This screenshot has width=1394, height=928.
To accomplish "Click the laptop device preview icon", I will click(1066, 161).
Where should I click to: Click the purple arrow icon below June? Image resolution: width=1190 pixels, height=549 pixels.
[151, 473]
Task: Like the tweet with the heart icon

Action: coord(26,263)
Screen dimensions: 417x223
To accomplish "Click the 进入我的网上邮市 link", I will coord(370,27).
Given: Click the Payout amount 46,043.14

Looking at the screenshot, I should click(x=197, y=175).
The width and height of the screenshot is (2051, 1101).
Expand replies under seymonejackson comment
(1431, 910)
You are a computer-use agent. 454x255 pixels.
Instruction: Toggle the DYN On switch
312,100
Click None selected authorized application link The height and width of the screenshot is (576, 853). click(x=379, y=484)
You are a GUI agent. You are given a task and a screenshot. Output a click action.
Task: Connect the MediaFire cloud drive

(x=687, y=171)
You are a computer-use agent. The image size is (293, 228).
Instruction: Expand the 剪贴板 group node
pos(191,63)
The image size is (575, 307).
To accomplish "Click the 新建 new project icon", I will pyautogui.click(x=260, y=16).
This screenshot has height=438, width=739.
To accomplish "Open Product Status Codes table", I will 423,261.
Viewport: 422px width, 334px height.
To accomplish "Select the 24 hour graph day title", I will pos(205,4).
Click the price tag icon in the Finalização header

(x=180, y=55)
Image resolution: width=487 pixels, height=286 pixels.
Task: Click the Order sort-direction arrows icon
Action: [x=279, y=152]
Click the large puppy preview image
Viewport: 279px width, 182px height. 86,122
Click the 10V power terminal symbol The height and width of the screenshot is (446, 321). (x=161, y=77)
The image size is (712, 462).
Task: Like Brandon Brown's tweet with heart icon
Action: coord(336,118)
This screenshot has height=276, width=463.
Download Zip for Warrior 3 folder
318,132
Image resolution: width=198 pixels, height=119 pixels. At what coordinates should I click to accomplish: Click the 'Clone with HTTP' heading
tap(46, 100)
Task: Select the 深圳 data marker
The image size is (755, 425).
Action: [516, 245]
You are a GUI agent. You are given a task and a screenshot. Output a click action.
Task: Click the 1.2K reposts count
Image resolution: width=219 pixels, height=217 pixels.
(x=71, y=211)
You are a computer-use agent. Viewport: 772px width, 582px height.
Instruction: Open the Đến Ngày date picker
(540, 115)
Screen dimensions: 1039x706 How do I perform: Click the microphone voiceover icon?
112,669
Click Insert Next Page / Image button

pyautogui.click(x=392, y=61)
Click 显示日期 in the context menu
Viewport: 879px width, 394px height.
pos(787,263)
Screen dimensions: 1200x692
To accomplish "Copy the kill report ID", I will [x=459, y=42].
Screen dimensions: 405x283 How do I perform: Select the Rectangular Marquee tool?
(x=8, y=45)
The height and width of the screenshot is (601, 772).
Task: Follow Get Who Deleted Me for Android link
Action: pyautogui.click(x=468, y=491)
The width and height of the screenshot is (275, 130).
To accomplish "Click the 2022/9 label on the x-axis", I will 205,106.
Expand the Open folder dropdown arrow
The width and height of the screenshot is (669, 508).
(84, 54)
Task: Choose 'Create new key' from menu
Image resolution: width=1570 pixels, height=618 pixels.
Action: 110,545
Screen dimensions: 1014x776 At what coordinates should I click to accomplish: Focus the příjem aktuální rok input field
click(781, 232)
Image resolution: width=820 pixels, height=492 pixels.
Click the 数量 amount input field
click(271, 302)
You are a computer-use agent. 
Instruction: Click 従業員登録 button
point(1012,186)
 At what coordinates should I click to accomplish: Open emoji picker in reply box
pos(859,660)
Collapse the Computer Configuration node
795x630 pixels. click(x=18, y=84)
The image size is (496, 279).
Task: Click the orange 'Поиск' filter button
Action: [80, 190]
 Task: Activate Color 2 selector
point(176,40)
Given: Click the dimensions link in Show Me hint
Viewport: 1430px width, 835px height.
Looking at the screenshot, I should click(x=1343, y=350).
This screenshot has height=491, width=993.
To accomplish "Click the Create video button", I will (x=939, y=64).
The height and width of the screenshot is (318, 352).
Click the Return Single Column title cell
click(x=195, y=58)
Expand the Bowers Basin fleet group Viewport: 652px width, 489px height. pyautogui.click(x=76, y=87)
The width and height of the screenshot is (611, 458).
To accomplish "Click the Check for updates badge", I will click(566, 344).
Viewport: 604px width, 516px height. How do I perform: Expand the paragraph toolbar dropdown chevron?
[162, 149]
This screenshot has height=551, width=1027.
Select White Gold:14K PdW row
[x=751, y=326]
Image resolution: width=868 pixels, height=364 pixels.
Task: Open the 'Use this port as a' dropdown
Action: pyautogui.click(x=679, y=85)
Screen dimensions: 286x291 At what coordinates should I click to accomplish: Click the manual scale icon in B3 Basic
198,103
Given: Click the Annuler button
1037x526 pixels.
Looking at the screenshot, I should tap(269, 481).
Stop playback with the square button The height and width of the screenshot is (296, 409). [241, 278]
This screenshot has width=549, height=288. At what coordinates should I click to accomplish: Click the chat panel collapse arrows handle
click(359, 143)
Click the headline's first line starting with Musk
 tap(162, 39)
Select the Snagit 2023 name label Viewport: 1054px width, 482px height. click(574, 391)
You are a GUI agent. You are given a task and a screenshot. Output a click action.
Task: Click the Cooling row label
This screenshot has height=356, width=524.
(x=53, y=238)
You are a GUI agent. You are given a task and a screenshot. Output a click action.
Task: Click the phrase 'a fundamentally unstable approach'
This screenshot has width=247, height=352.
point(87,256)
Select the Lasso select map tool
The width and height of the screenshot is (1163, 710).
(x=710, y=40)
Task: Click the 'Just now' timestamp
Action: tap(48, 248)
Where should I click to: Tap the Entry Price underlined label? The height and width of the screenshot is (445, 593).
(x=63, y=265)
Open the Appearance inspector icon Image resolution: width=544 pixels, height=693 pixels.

> _TASK REQUIREMENTS_: Going through the material, how many lines contain the word "menu"? Please give only the number.

> _PROBLEM SOLUTION_: 2